Il mio 2024 è stato un anno difficile, impegnativo e complesso dal punto di vista emotivo. La vendita della mia vecchia casa, il trasloco dai miei, la nuova casa, macchina, scuola e la perdita di chi amavo.

Oggi mi trovo a fare i conti con me stesso, il mio percorso di crescita personale, gli amici che diventano semplici conoscenti e un forte desiderio di trovare una profonda connessione con qualcuno.

Mi sento come se la prima parte della mia vita sia arrivata al termine. 

Quella linea che separa nettamente una parte di me e un modo di vivere ormai vecchio, antiquato, lontano, distante da quello che oggi sento di voler diventare.

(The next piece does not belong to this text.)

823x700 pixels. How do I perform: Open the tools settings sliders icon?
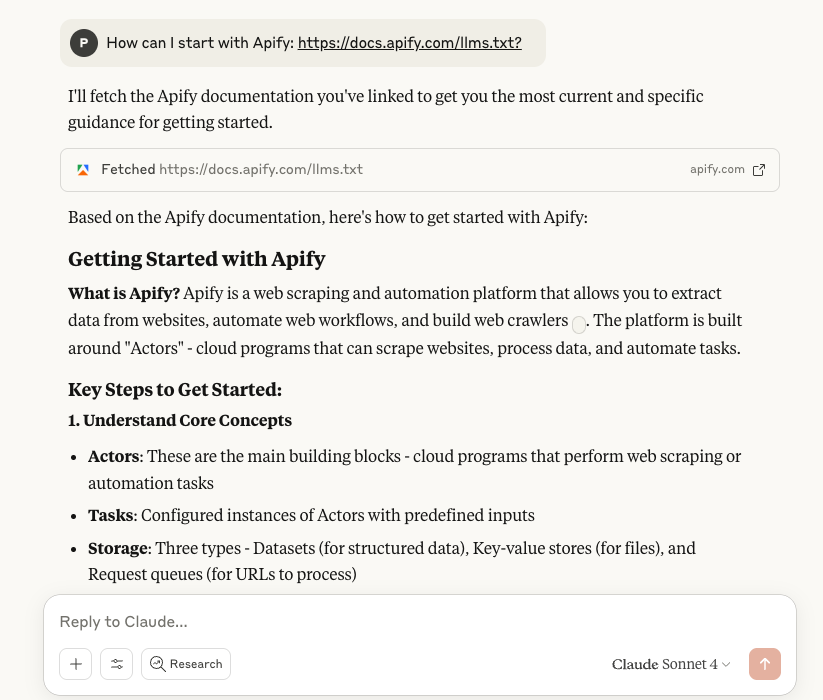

Una crepa netta nel mio percorso dove non vi è più possibilità di ritorno e l’obbligo di vedere solo avanti, un futuro incerto che mi mette in dubbio, come se avessi perso tutte le mie certezze e quasi non mi riconoscessi allo specchio.

Vi è mai successo di perdere le vostre certezze, di sentirvi come chi cammina in bilico su un filo sopra un grattacielo?

Io mi sento così. 

Insicuro, spaventato da quello che accadrà, dubbioso su ogni piccolo passo da fare, emotivamente sulle montagne russe. 

Quante volte mi emoziono vedendo un film, ascoltando una canzone, leggendo una pagina di un libro, osservando il grande albero fuori dal mio terrazzo.

Alcune certezze però iniziano ad emergere forte da dentro: non mi interessa più la carriera, obiettivi tangibili e materiali, desidero amare qualcuno e ricevere attenzioni, carezze, baci, abbracci e rassicurazioni.

L’intimità emotiva e mentale sta diventando la strada maestra in questo mio secondo tempo che vorrò dedicare alla mia crescita spirituale e al desiderio di sperimentare tutto quello che nella mia prima parte ho rifiutato per paura: convivenza, matrimonio, famiglia e chissà se un figlio.

In questo passaggio tutto si apre per fare spazio al nuovo e quindi sarò solo io a decidere chi mi potrà accompagnare e chi invece dovrà restare fuori dalla porta.

Non avrò più esitazioni, non perderò tempo con persone che non vibrano con me e vivrò questa solitudine come quella pausa che al cinema viviamo all’intervallo.

Un giorno torneranno a spegnersi le luci della sala e il mio nuovo film sarà pieno di colori, sorrisi e dolci lacrime di gioia.

Buona visione a me e a chi mi sarà vicino, chiunque tu sarai.